• **About this task**: Would you return, word for word, the lines of the data below from the line with "This screenshot has width=627, height=353." through the line with "Click the stopover dot on 21godz. 40min route", and no others?

• **Dataset entries**:

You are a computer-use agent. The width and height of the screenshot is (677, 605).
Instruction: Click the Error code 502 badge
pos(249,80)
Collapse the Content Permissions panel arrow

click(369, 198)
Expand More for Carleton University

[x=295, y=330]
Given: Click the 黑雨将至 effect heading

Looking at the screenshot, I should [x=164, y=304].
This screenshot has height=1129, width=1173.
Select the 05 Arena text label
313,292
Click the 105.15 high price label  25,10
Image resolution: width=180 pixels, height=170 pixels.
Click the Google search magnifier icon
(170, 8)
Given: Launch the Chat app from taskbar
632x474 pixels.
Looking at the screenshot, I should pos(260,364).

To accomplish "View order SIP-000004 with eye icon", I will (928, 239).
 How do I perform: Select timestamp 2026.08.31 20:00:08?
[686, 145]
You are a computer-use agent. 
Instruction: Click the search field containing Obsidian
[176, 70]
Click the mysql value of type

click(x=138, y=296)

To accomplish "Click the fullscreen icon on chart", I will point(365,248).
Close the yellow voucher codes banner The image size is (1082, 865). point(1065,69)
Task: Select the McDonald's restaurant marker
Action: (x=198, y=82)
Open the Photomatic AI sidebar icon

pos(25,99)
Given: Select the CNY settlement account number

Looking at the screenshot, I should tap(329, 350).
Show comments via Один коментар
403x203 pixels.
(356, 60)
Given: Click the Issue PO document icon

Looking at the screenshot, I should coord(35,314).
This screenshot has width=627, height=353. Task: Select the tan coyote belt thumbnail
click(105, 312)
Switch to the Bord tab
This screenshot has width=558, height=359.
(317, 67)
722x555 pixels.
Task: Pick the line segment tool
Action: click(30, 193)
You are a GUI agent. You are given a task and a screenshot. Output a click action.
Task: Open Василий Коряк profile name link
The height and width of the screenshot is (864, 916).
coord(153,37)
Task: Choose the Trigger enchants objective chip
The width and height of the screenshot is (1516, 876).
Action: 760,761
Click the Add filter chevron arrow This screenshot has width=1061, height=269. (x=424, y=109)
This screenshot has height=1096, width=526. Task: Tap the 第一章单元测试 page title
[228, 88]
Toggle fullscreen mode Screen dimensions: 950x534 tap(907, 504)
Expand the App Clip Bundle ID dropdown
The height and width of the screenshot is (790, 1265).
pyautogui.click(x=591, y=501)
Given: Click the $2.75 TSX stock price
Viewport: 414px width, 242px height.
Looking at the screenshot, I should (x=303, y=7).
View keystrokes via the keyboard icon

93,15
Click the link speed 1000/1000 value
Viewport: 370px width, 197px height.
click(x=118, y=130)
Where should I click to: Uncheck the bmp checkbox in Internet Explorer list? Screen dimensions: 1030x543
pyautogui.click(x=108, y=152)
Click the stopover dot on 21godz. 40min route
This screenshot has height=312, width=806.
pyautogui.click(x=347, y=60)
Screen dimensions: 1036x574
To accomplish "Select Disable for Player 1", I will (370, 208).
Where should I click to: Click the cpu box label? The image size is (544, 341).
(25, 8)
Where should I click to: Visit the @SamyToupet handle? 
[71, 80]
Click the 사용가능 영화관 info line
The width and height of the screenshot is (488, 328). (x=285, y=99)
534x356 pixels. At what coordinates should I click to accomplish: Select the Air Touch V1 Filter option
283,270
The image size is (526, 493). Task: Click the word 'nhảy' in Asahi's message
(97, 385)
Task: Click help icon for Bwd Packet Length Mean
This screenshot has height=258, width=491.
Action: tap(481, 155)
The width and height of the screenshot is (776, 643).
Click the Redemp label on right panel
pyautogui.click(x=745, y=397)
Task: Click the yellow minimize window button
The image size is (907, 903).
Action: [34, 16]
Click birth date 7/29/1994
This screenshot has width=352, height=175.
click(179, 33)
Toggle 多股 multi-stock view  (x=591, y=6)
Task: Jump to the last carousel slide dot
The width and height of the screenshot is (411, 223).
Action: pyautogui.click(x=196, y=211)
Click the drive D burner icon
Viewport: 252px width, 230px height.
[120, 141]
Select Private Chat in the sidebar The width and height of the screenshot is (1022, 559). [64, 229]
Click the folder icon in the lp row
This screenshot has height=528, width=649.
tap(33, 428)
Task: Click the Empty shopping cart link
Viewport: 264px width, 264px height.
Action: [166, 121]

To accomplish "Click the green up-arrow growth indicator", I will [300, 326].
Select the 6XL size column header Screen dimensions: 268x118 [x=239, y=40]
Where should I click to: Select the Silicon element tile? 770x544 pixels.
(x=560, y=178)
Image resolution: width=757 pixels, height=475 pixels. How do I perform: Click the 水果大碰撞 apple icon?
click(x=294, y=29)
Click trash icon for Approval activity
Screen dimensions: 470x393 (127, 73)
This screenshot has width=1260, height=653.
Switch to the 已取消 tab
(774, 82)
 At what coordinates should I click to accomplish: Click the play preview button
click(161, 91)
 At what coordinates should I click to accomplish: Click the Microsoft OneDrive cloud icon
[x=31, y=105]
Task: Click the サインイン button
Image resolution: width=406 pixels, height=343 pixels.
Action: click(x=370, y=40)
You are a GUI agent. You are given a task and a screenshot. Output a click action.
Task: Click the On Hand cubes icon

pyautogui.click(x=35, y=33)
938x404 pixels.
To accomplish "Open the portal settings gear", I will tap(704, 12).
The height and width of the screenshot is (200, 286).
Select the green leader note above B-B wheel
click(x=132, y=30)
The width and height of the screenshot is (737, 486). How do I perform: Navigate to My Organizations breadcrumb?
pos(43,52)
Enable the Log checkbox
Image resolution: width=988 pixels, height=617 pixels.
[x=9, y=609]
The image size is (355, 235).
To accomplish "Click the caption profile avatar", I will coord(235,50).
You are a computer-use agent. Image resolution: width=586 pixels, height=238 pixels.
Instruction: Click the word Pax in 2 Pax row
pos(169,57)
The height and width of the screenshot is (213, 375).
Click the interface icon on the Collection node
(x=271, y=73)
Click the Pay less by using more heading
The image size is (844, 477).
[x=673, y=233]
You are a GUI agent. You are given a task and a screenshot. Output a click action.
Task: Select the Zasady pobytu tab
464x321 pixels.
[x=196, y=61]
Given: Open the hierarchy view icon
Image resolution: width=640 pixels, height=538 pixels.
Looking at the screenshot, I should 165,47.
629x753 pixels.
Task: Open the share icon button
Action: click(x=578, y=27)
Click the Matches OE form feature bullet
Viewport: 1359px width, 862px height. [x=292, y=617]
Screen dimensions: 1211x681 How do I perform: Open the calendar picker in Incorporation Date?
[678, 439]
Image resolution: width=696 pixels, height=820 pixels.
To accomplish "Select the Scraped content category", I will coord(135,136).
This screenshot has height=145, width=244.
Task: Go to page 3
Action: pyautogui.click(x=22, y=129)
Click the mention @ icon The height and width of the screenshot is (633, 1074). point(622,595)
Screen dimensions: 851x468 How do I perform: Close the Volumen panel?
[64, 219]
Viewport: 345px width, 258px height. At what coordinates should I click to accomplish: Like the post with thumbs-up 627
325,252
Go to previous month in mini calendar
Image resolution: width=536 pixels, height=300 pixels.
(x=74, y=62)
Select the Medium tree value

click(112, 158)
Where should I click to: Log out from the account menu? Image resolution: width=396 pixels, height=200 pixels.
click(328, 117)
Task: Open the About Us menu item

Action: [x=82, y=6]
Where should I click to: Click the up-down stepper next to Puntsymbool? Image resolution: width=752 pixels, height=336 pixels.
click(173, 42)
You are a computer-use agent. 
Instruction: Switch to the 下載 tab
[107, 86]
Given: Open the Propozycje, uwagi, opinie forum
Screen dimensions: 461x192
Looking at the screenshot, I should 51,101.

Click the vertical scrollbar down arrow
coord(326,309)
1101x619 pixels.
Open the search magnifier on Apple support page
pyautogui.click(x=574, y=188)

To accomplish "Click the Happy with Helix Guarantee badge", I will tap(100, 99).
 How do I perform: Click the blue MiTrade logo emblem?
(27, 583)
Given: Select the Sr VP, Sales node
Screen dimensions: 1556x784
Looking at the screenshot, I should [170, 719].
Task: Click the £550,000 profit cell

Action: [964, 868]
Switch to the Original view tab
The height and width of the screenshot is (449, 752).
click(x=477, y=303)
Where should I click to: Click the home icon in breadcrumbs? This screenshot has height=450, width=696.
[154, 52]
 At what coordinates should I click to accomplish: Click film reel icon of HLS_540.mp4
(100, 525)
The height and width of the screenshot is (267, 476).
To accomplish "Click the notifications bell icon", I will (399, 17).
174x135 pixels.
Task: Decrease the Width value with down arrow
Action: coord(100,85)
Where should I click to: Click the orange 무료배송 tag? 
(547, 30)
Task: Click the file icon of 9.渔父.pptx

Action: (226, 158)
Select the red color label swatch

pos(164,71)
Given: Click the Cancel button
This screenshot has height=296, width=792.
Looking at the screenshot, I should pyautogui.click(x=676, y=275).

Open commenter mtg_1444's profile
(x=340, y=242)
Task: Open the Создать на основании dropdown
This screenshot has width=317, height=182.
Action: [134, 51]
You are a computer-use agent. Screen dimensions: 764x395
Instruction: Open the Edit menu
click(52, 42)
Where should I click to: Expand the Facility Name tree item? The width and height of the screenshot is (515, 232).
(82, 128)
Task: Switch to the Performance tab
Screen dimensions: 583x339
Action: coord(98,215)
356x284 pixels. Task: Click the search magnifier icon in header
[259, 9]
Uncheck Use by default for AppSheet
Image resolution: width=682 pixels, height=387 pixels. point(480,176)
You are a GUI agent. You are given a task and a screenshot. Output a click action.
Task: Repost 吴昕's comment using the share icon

• **Written response**:
This screenshot has width=627, height=353. Task: Select the tan coyote belt thumbnail
click(105, 312)
Switch to the Bord tab
This screenshot has width=558, height=359.
(317, 67)
722x555 pixels.
Task: Pick the line segment tool
Action: click(30, 193)
You are a GUI agent. You are given a task and a screenshot. Output a click action.
Task: Open Василий Коряк profile name link
The height and width of the screenshot is (864, 916).
coord(153,37)
Task: Choose the Trigger enchants objective chip
The width and height of the screenshot is (1516, 876).
Action: 760,761
Click the Add filter chevron arrow This screenshot has width=1061, height=269. (x=424, y=109)
This screenshot has height=1096, width=526. Task: Tap the 第一章单元测试 page title
[228, 88]
Toggle fullscreen mode Screen dimensions: 950x534 tap(907, 504)
Expand the App Clip Bundle ID dropdown
The height and width of the screenshot is (790, 1265).
pyautogui.click(x=591, y=501)
Given: Click the $2.75 TSX stock price
Viewport: 414px width, 242px height.
Looking at the screenshot, I should (x=303, y=7).
View keystrokes via the keyboard icon

93,15
Click the link speed 1000/1000 value
Viewport: 370px width, 197px height.
click(x=118, y=130)
Where should I click to: Uncheck the bmp checkbox in Internet Explorer list? Screen dimensions: 1030x543
pyautogui.click(x=108, y=152)
Click the stopover dot on 21godz. 40min route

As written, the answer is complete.